Suggestion: Target-focused `unsafe` call

chrefr · September 29, 2020, 12:51am

I hate unsafe blocks because they're too broad. Today I've met a chain of calls, where the last method was unsafe. Here's how it looks:

unsafe {
    x
        .method1(a, b, c)
        .method2(1, 2, 3)
        .method3(1 + 4, concat!("I", " ", "am cool"))
        .unsafe_method()
}

Now I can easily do an unsafe operation mistakenly inside, and the compiler will tell me nothing.

I think that a target-focused unsafe call syntax will be better. My suggestion is:

unsafe unsafe_fn(1, 2);
x.unsafe unsafe_method("Hi");
self.unsafe unsafe_method(unsafe_fn()); // Error!
// Correct:
self.unsafe unsafe_method(unsafe unsafe_fn());

Now the compiler can know that only the call is meant to be unsafe, and catch mistaken unfortunate other unsafe sections.

steffahn · September 29, 2020, 1:04am

Iʼve had the same idea myself. Unfortunately it is not particularly pretty, but I wouldn't know any better way and it seems immensely useful.

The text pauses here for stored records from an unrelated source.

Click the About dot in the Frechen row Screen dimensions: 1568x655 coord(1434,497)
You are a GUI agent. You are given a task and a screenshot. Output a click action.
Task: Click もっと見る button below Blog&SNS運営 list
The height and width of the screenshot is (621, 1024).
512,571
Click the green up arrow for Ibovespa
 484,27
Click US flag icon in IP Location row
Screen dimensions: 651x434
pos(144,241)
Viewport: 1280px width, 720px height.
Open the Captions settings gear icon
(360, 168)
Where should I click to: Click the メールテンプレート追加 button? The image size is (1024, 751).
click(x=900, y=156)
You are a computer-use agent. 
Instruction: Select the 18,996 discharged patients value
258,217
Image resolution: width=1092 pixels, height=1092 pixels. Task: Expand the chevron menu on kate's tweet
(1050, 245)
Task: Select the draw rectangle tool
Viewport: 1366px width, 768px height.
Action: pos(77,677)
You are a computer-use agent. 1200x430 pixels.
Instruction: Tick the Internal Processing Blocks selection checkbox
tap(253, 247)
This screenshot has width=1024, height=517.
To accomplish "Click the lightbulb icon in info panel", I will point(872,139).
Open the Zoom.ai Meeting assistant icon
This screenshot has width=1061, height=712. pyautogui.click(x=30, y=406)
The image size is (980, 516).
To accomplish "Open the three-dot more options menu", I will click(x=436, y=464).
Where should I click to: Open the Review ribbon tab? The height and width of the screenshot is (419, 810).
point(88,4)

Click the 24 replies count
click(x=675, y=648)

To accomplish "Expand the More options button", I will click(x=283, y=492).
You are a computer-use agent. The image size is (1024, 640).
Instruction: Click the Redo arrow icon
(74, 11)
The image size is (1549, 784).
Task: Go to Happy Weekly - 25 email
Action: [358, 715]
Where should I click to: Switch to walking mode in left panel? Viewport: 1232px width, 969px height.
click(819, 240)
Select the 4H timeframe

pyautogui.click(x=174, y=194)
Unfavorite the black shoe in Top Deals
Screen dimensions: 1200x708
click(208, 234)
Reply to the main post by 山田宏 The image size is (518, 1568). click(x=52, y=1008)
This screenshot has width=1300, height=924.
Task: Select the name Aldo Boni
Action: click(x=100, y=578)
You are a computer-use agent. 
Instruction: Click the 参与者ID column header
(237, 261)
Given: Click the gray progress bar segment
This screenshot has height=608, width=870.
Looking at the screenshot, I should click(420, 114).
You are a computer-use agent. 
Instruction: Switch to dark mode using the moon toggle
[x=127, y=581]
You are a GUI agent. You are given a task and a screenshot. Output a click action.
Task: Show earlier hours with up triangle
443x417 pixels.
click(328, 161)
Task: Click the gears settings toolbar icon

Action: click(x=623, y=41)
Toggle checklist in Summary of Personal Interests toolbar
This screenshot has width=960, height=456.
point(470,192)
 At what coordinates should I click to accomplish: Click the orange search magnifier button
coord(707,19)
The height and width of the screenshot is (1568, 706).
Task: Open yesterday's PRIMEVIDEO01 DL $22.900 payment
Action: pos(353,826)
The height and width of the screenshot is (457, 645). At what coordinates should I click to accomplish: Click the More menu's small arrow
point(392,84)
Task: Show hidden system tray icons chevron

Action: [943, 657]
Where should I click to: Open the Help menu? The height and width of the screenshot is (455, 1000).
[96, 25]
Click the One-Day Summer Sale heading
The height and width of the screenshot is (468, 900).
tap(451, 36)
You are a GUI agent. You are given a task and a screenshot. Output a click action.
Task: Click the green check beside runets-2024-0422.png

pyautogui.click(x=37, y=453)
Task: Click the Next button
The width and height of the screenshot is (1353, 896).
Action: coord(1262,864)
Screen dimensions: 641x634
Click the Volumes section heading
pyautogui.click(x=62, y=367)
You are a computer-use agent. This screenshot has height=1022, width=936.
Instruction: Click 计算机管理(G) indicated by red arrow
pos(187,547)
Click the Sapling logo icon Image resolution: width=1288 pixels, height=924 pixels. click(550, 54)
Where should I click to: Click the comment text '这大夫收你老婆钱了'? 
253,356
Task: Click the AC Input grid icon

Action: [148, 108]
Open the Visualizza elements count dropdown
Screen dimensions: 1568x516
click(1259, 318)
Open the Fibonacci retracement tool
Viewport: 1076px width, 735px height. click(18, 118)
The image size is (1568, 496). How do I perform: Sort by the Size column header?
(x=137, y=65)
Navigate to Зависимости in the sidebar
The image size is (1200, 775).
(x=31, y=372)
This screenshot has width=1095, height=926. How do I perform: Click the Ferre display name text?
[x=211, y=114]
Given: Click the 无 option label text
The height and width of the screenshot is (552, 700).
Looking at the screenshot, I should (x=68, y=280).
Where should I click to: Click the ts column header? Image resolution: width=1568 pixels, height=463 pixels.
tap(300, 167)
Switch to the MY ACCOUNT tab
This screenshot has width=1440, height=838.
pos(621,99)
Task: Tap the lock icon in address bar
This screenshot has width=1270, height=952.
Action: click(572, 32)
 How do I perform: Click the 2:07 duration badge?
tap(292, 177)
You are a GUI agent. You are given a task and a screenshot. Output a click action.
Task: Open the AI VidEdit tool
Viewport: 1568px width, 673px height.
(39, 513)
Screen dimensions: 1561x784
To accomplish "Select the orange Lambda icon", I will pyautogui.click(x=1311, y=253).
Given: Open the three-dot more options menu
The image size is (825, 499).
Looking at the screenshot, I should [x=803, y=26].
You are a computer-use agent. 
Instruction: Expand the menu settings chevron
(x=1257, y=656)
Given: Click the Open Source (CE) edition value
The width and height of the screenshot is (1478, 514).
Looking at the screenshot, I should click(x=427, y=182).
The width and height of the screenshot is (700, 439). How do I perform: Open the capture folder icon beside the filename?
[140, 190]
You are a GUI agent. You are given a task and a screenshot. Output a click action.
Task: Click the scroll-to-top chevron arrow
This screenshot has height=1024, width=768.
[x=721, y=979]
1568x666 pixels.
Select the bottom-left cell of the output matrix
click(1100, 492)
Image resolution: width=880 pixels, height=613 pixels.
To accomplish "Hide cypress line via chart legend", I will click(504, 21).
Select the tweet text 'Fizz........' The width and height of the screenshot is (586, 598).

More than the unintentional use of unsafe things, this also prohibits the situation where someone reading code has literally no idea where in that huge unsafe block the actual unsafety is happening and whether one has actually spotted every single unsafe thing there is or maybe missed one.

Another thing would be that there should also be syntax for unsafe language features that are not function or method calls, like e.g. dereferencing raw pointers. And of course unsafe functions should not have their bodies be unsafe blocks by default. Then one could eventually even have a tool convert unsafe blocks into explicit unsafe-on-every-use syntax to aid autiting overly unsafe-block reliant or old code.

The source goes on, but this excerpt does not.